A wreck of a British barge used for D-Day landings in Normandy in 1944 was discovered at a beach near Merville-Franceville, Calvados, France. It was destroyed by a bulldozer by the local authorities which believed the wreck is a threat to the people visiting the beach.
The barge emerged on a beach that did not participate in the D-Day landings on June 6th, 1944. The only operation in this sector on D-Day was the neutralization of the German battery located 2 km from the sea by British paratroopers. It was discovered by a passer-by who saw a metal fragment protruding to 10 centimetres hight on a metre length upwards from underneath the sand. The individual alarmed the local authorities, who brought in heavy equipment to uncover and remove the wreckage as it was not initially identified as the vessel used in historic events and possessing heritage value. The digger eventually uncovered the vessel that actually turned out to be 11 meters long by 3 meters wide and resting under the sand for over 70 years.

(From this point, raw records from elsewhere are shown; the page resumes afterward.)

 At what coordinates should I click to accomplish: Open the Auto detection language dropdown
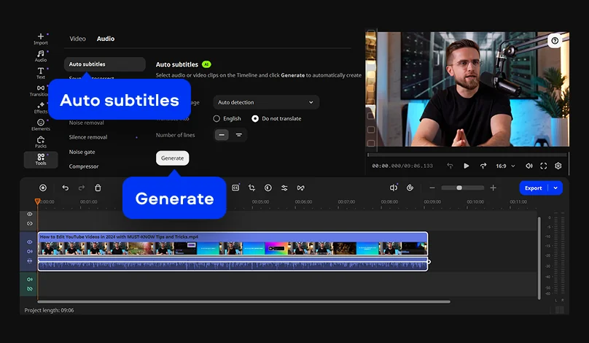[266, 102]
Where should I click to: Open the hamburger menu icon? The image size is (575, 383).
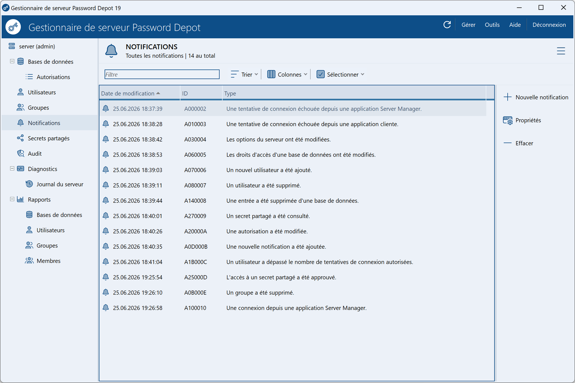tap(561, 51)
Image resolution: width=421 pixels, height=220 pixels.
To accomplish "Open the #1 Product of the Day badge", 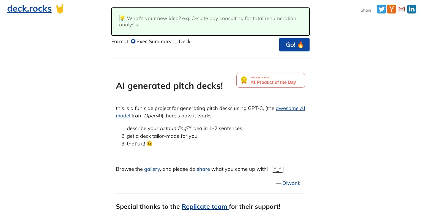I will tap(273, 82).
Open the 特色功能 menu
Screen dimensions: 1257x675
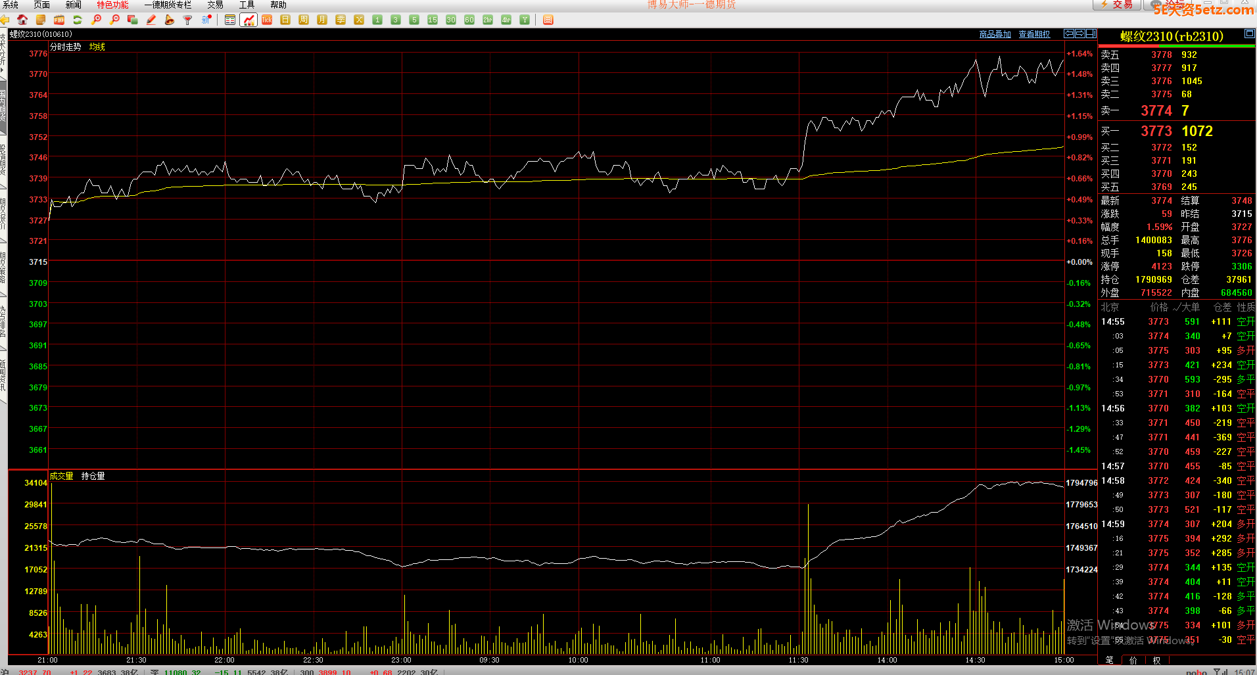[x=112, y=5]
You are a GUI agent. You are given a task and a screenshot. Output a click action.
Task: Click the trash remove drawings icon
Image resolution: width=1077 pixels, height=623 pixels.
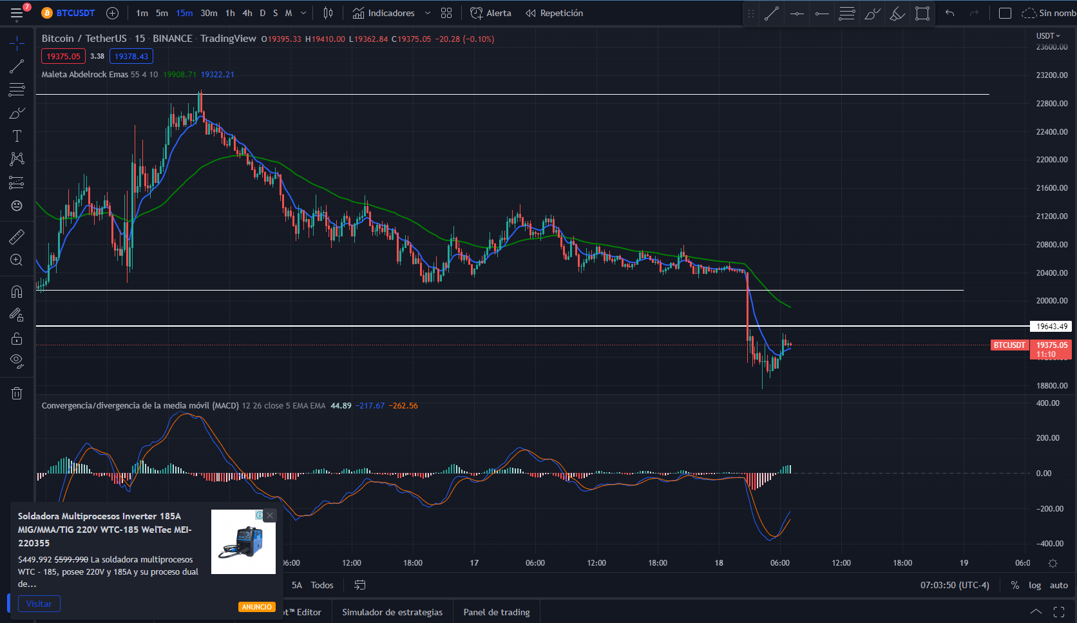pyautogui.click(x=17, y=393)
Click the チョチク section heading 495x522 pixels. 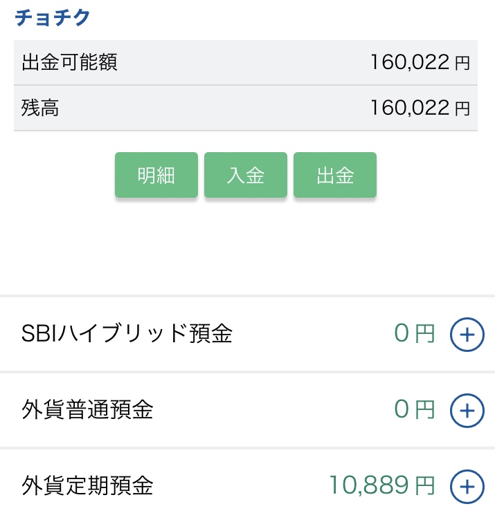53,18
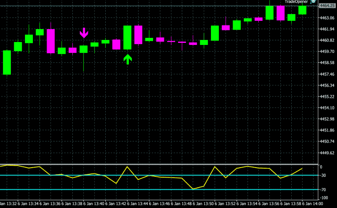Select the magenta down arrow sell signal
Viewport: 337px width, 208px height.
coord(84,33)
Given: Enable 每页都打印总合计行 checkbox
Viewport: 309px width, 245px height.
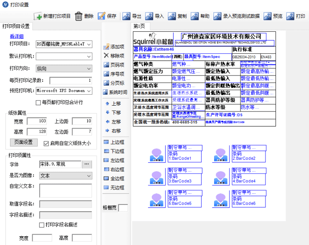Looking at the screenshot, I should pyautogui.click(x=38, y=102).
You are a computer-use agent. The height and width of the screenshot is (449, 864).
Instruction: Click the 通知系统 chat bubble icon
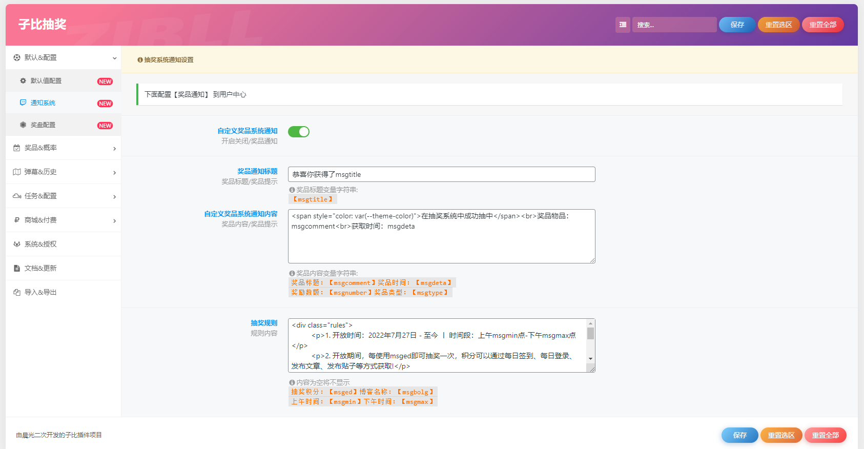coord(23,103)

Experts of the French Département des recherches archéologiques subaquatiques et sous-marines visited the site and identified the damaged wreckage of the vessel made of wood and metal a D-Day landing barge. They expressed outrage at the local administration’s lack of imagination and the undertaken actions which allowed for the unique vessel to be destroyed. The Normandy landings (codenamed “Operation Neptune”) were the landing operations on Tuesday, 6 June 1944 (also known as “D-Day”) of the Allied invasion of Normandy in Operation Overlord during World War II.